## Excerpted text:
9. Construction of Tenant Improvements.
Landlord shall be responsible for constructing the tenant
improvements ("Tenant Improvements") in the Premises, as provided in the Work
Letter Agreement, attached hereto as Exhibit B.
10. Insurance and Indemnity.
10.1 Insurance.
(a) Tenant shall obtain and maintain during the Term
commercial general liability insurance with a combined single limit for personal
injury and property damage in an amount of not less than $2,000,000 (in a form,
with a deductible amount, and with carriers reasonably acceptable to Landlord)
and employer's liability and workers' compensation insurance as required by law.
The insurance carrier shall be authorized to do business in the State of
California, with a policyholders and financial rating of at least A:IX Class
status as rated in the most recent edition of Best's Key-Rating guide. Tenant's
commercial general liability insurance policy shall be endorsed to provide that
(i) it may not be canceled or altered in such a manner as to adversely affect
the coverage afforded thereby without thirty (30) days' prior written notice to
Landlord, (ii) Landlord, and if requested by Landlord, its lender and property
manager, is designated as an additional insured, (iii) the insurer acknowledges
acceptance of the mutual waiver of claims by Landlord and Tenant pursuant to
Paragraph 10.2(b) below, and (iv) such insurance is primary with respect to
Landlord and that any other insurance maintained by Landlord is excess and
noncontributing with such insurance. If, in the opinion of Landlord's lender or
in the commercially reasonable opinion of Landlord's insurance adviser, the
specified amounts of coverage are no longer adequate, such coverage shall,
within 30 days written notice to Tenant, be appropriately increased. Prior to
the commencement of the Term, Tenant shall deliver to Landlord a duplicate of
such policy or a certificate thereof to Landlord for retention by it, with
endorsements. At least thirty (30) days prior to the expiration of such policy
or any renewal or modification thereof, Tenant shall deliver to Landlord a
replacement or renewal binder, followed by a duplicate policy or certificate
within a reasonable time thereafter. If Tenant fails to obtain such insurance or
to furnish Landlord any such duplicate policy or certificate as herein required,
Landlord may, at its election, without notice to Tenant and without any
obligation to do so, procure and maintain such coverage and Tenant shall
reimburse Landlord on demand as additional rent for any premium so paid by
Landlord.

## Extracted records:
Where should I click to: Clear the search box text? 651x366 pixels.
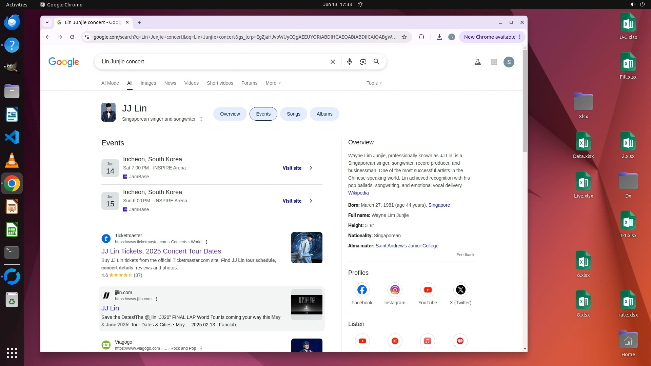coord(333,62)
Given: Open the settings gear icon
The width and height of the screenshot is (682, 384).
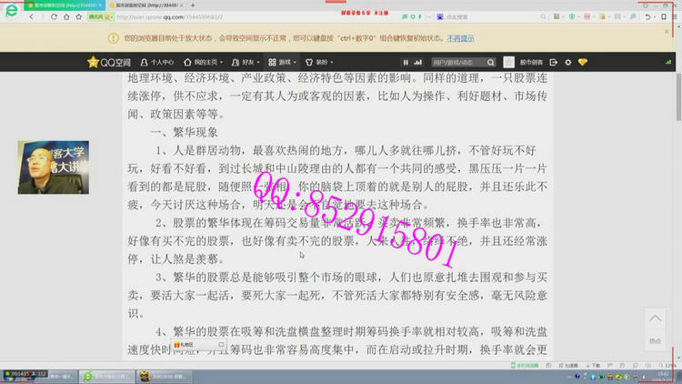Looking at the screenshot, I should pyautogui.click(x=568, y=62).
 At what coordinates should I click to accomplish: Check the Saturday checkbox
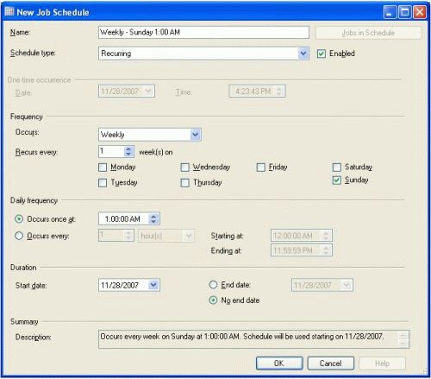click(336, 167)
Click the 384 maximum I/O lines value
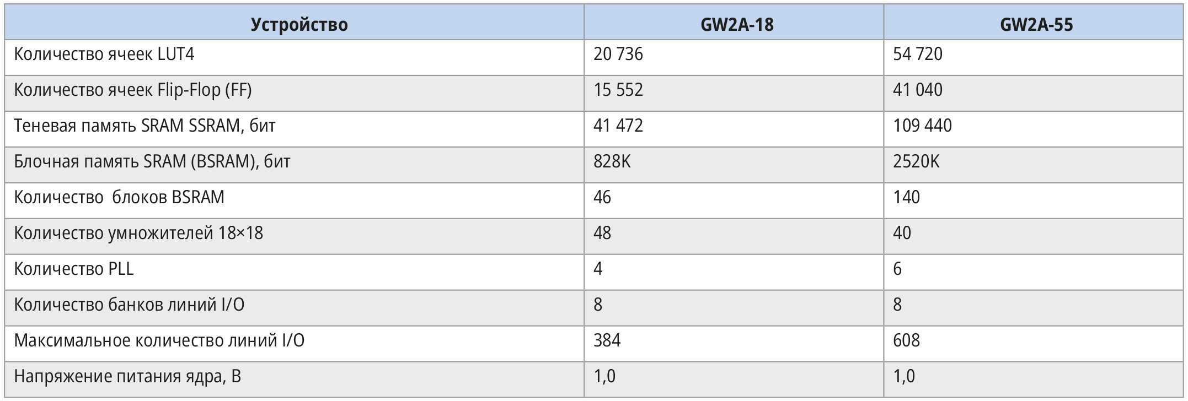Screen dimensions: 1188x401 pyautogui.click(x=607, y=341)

---

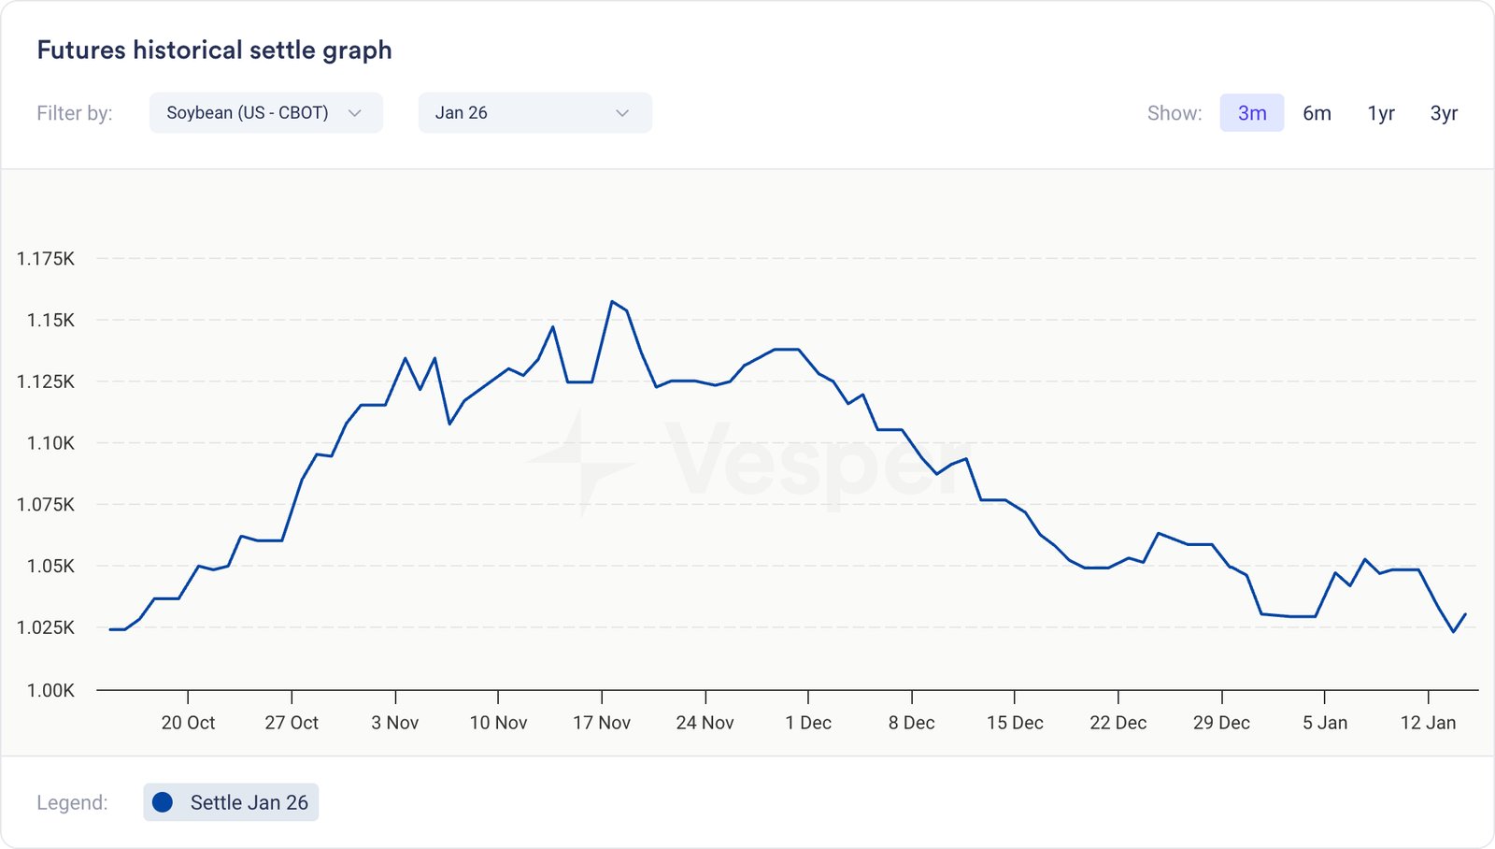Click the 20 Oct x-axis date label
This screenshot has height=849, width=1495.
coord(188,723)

## Directive 1:
According to the lease excerpt on insurance, under what circumstances must Tenant's coverage amounts be increased? Answer in one to three sentences.
## Directive 2:
In the lease excerpt on insurance, what minimum rating must Tenant's insurance carrier hold in Best's Key-Rating guide?
## Directive 3:
Continue the lease excerpt on insurance from its last sentence.

## Expected answer 1:
Tenant's coverage must be increased if Landlord's lender, or Landlord's insurance adviser in its commercially reasonable opinion, judges the specified amounts to be no longer adequate. The increase must be made within 30 days of written notice to Tenant.

## Expected answer 2:
A policyholders and financial rating of at least A:IX Class status.

## Expected answer 3:
(b) Landlord waives all claims against Tenant, and
Tenant's officers, directors, partners, employees, agents and representatives
for loss or damage to the extent that such loss or damage is insured against
under any valid and collected insurance policy insuring Landlord or would have
been insured against but for any deductible amount under any such policy. Tenant
waives all claims against Landlord, and Landlord's officers, directors,
partners, employees, affiliates, joint venturers, members, trustees, owners,
shareholders, principals, agents, representatives, successors and assigns, for
loss or damage to the extent such loss or damage is insured against under any
valid and collected insurance policy maintained by Tenant under this Lease, or
would have been insured against but for any deductible amount under any such
policy. The insuring party shall, upon obtaining the policies of insurance
required under this Lease, give notice to the insurance carrier or carriers that
the foregoing mutual waiver of claims is contained in this Lease. Tenant agrees
that in the event of a sale, assignment or transfer of the Premises by Landlord,
this waiver of claims shall continue in favor of the original Landlord and any
subsequent Landlord.
(c) Tenant shall at its own cost maintain on all its
personal property, Tenant's improvements, and alterations, in, on, or about the
Premises, a policy of standard fire and extended coverage insurance, with
vandalism and malicious mischief endorsements, to the extent of at least one
hundred percent (100%) of their full replacement value. The proceeds from any
such policy shall be used by Tenant for the replacement of personal property and
the restoration of Tenant's improvements or alterations. Notwithstanding any
other provisions of the Lease, Landlord shall have no liability for damage to or
destruction of Tenant's personal property, regardless of whether the damage or
destruction results from the acts or omissions of Landlord unless such damage or
destruction is due to Landlord's active negligence or willful misconduct.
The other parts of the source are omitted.